Who will debunk the debunkers?

Mike Sutton is a meta-skeptic. He debunks skeptics who use myths to debunk myths.

From a FiveThirtyEight article by Daniel Engber:

In 2014, a Norwegian anthropologist named Ole Bjorn Rekdal published an examination of how the decimal-point myth had propagated through the academic literature. He found that bad citations were the vector. Instead of looking for its source, those who told the story merely plagiarized a solid-sounding reference: "(Hamblin, BMJ, 1981)." Or they cited someone in between — someone who, in turn, had cited Hamblin. This loose behavior, Rekdal wrote, made the transposed decimal point into something like an "academic urban legend," its nested sourcing more or less equivalent to the familiar "friend of a friend" of schoolyard mythology.

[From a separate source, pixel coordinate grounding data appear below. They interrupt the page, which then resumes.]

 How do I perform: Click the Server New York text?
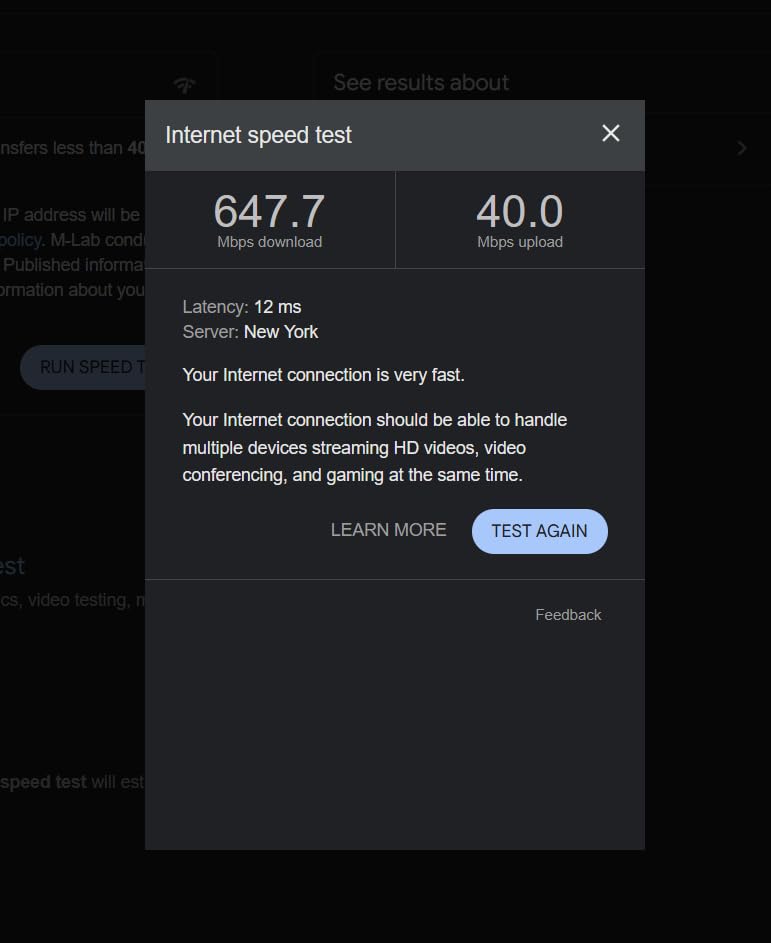click(250, 331)
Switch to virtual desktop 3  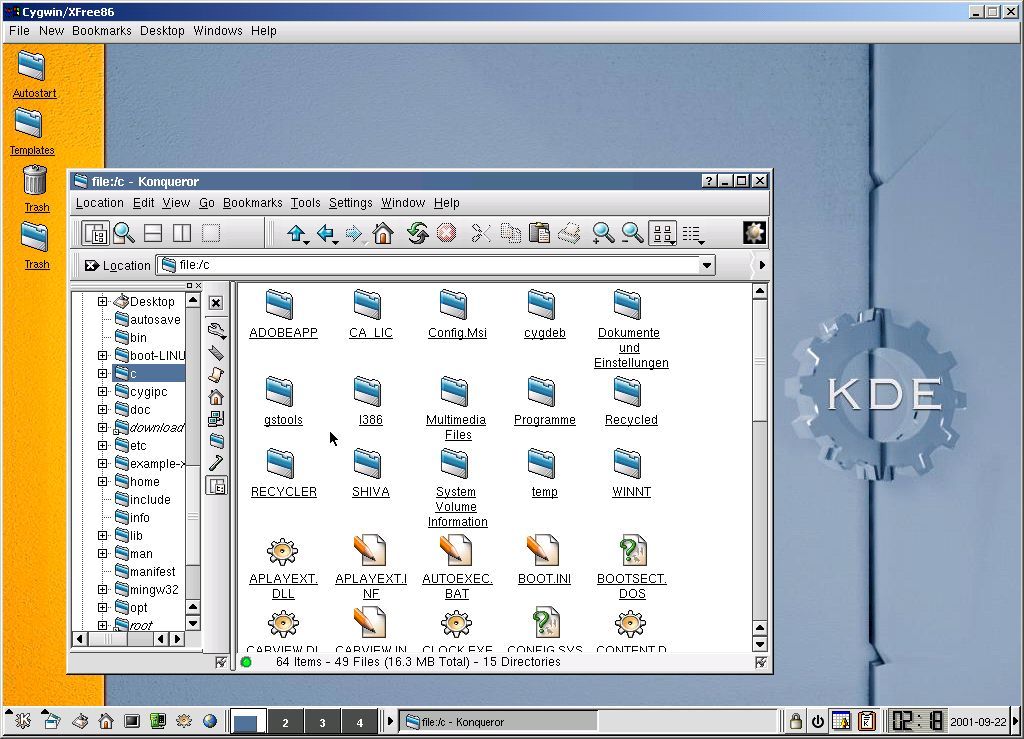tap(322, 722)
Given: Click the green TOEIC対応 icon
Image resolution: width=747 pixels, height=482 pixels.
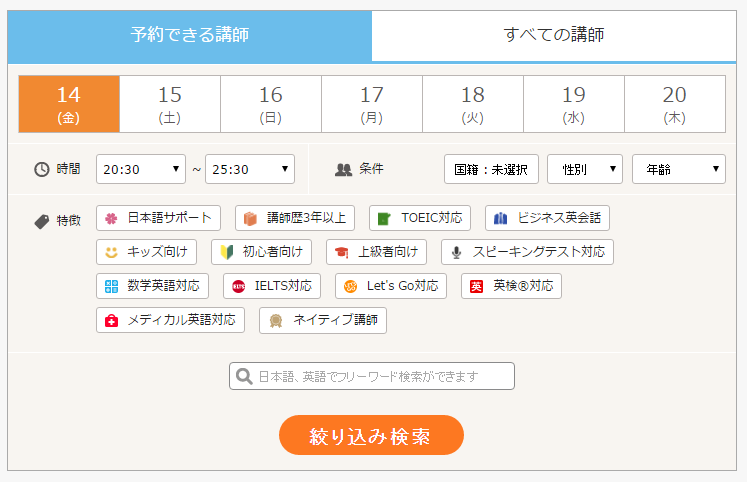Looking at the screenshot, I should pos(384,218).
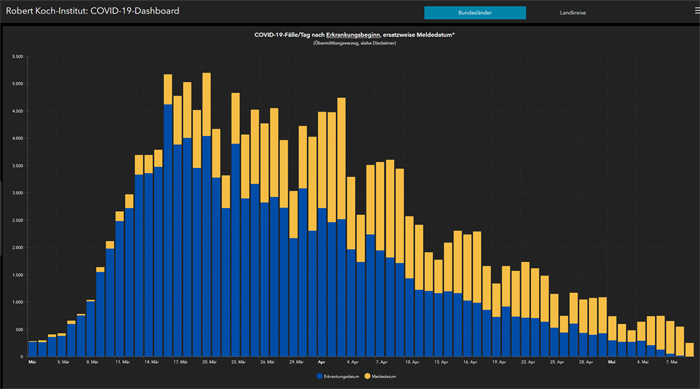Click the Übermittlungsverzug disclaimer subtitle

354,43
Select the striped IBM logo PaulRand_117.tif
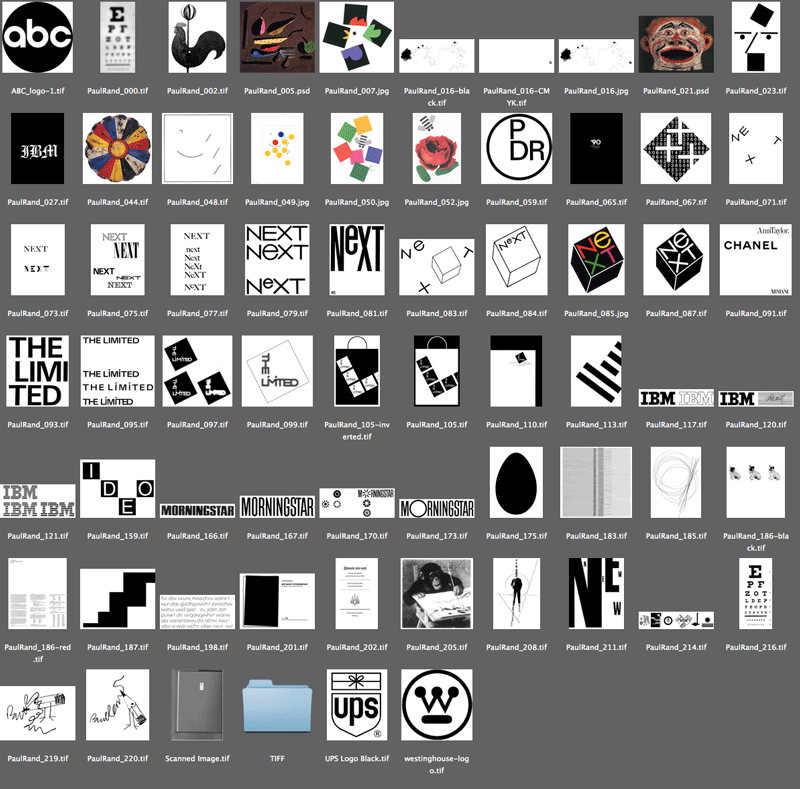This screenshot has height=789, width=800. [677, 398]
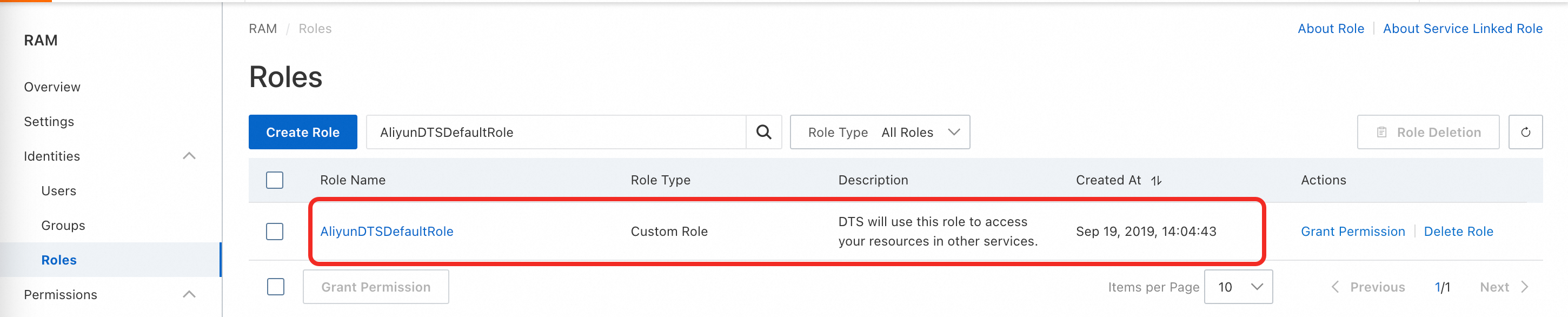Open the AliyunDTSDefaultRole role link
The image size is (1568, 317).
point(387,231)
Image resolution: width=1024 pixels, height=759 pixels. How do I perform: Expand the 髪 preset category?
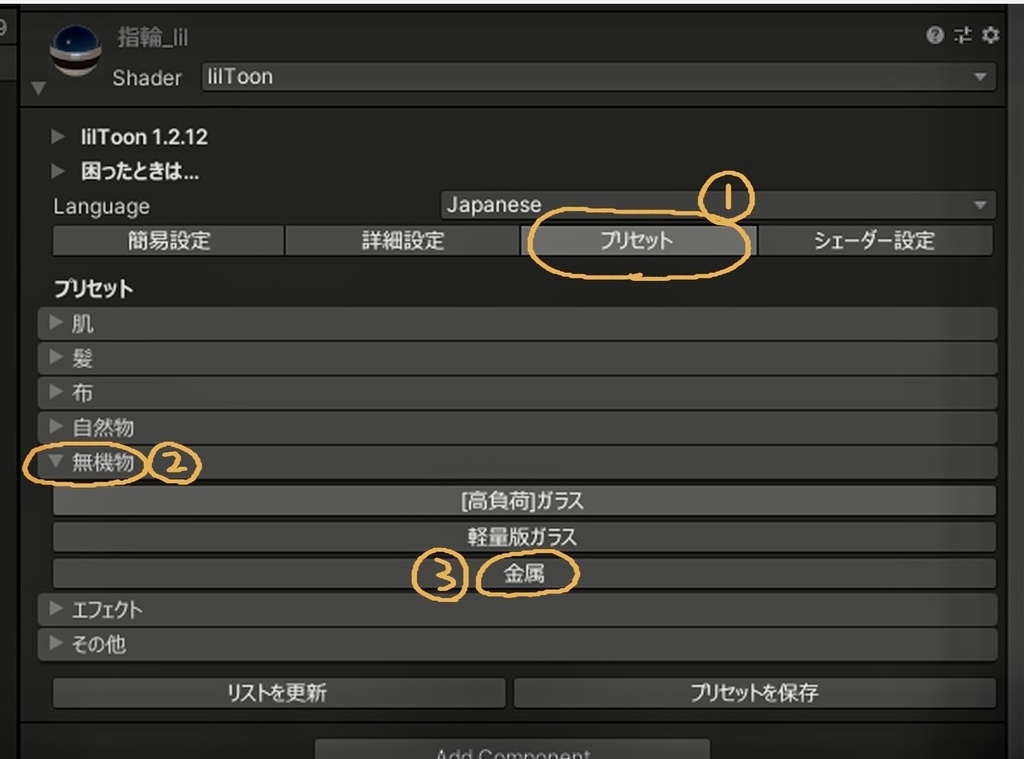click(x=56, y=358)
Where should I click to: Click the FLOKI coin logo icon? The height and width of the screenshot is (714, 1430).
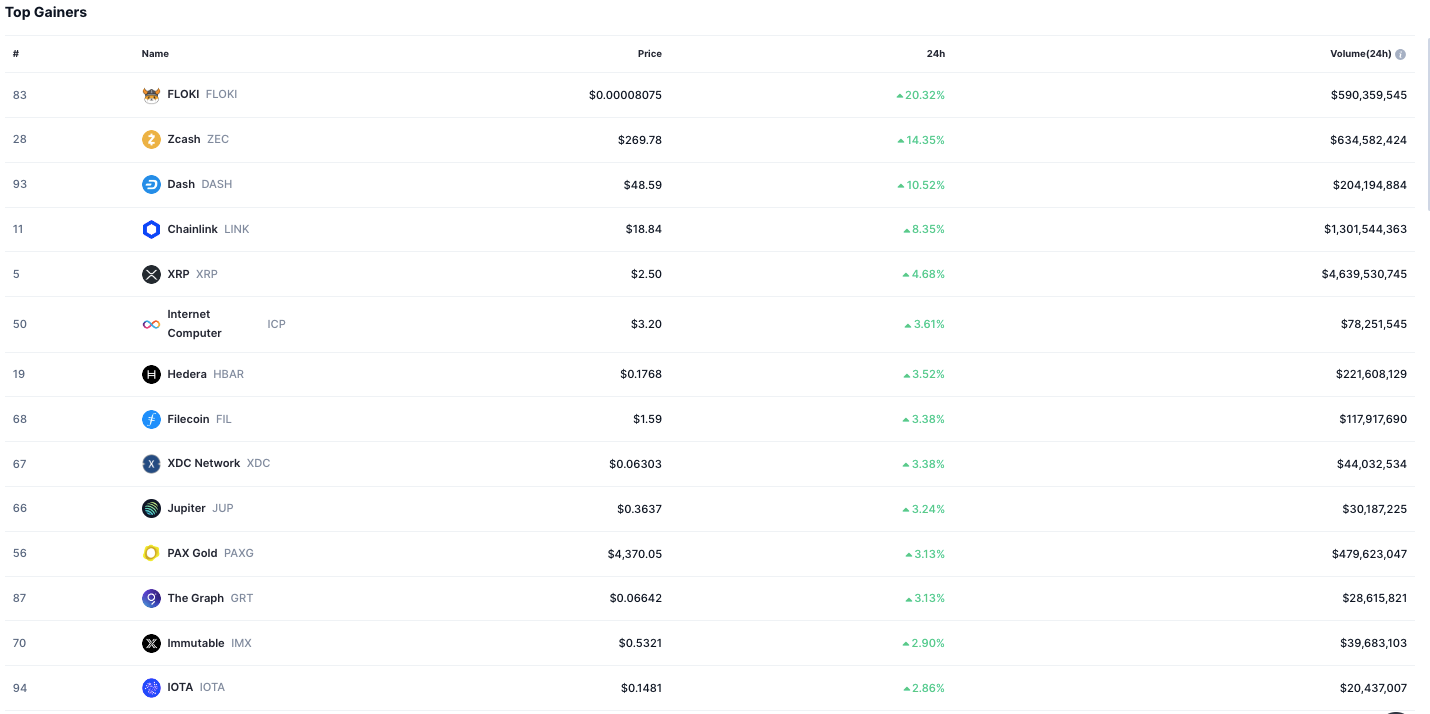tap(151, 95)
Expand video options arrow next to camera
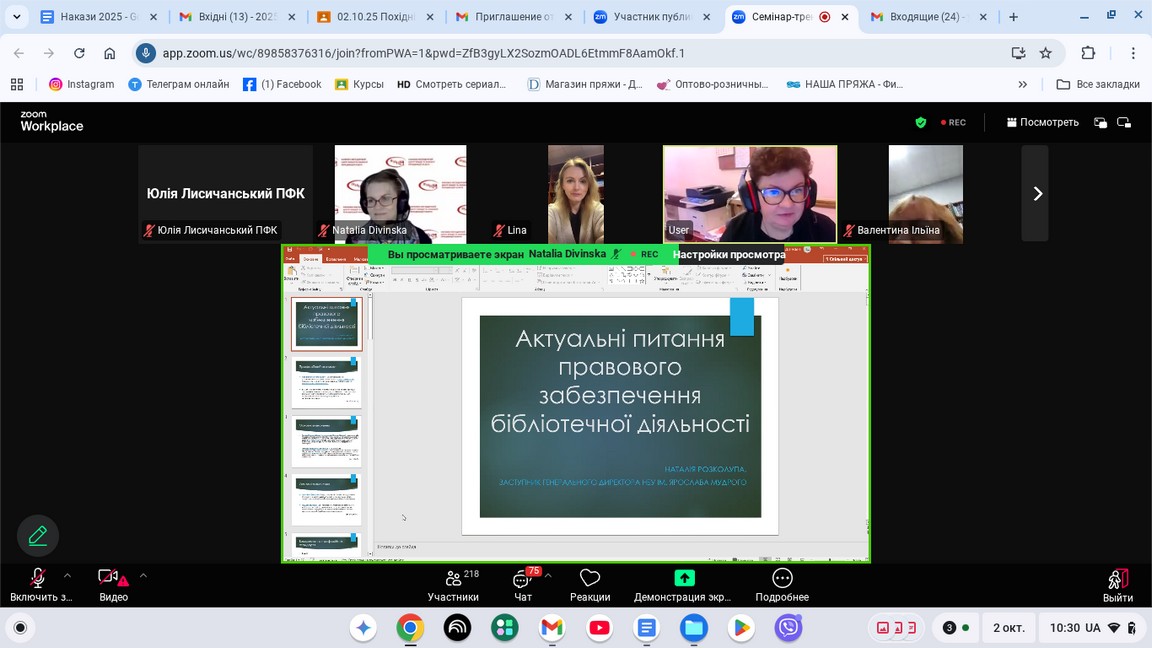Screen dimensions: 1152x648 point(143,576)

Emerging from the rabbit hole, Sutton began to puzzle over what he'd found. This wasn't just any sort of myth, he decided, but something he would term a "supermyth": A story concocted by respected scholars and then credulously disseminated in order to promote skeptical thinking and "to help us overcome our tendency towards credulous bias." The convolution of this scenario inspired him to look for more examples. "I'm rather a sucker for such complexity," he told me.

I don't know any meta-meta-skeptics, but I imagine we'll meet some in the comments.